▶ **Work instructions**
Copy the entries below verbatim, every line of them.

********

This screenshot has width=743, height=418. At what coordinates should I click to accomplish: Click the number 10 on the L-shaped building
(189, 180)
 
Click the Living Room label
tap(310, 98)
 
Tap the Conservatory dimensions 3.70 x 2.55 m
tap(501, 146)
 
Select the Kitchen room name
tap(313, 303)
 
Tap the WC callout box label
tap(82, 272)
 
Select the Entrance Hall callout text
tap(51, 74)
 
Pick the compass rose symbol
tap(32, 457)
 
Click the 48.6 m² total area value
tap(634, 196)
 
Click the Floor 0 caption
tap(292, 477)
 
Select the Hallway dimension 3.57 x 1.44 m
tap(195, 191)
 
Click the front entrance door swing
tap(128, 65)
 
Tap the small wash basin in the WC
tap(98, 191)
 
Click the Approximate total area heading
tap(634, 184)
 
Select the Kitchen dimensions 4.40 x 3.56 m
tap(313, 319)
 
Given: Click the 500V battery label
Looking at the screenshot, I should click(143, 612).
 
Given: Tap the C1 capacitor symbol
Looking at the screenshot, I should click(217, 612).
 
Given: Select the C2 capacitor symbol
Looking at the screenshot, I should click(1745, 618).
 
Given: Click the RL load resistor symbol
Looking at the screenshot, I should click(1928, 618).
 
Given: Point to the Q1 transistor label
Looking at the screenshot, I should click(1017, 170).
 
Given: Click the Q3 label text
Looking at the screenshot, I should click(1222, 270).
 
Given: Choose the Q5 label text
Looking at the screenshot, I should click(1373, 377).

********

▶ **Correct output**
This screenshot has width=743, height=418. At what coordinates should I click to accomplish: Click the number 10 on the L-shaped building
(189, 180)
 
Click the Living Room label
tap(310, 98)
 
Tap the Conservatory dimensions 3.70 x 2.55 m
tap(501, 146)
 
Select the Kitchen room name
tap(313, 303)
 
Tap the WC callout box label
tap(82, 272)
 
Select the Entrance Hall callout text
tap(51, 74)
 
Pick the compass rose symbol
tap(32, 457)
 
Click the 48.6 m² total area value
tap(634, 196)
 
Click the Floor 0 caption
tap(292, 477)
 
Select the Hallway dimension 3.57 x 1.44 m
tap(195, 191)
 
Click the front entrance door swing
tap(128, 65)
 
Tap the small wash basin in the WC
tap(98, 191)
 
Click the Approximate total area heading
tap(634, 184)
 
Select the Kitchen dimensions 4.40 x 3.56 m
tap(313, 319)
 
Given: Click the 500V battery label
Looking at the screenshot, I should click(143, 612).
 
Given: Tap the C1 capacitor symbol
Looking at the screenshot, I should click(217, 612).
 
Given: Select the C2 capacitor symbol
Looking at the screenshot, I should click(1745, 618).
 
Given: Click the RL load resistor symbol
Looking at the screenshot, I should click(1928, 618).
 
Given: Point to the Q1 transistor label
Looking at the screenshot, I should click(1017, 170).
 
Given: Click the Q3 label text
Looking at the screenshot, I should click(1222, 270).
 
Given: Choose the Q5 label text
Looking at the screenshot, I should click(1373, 377).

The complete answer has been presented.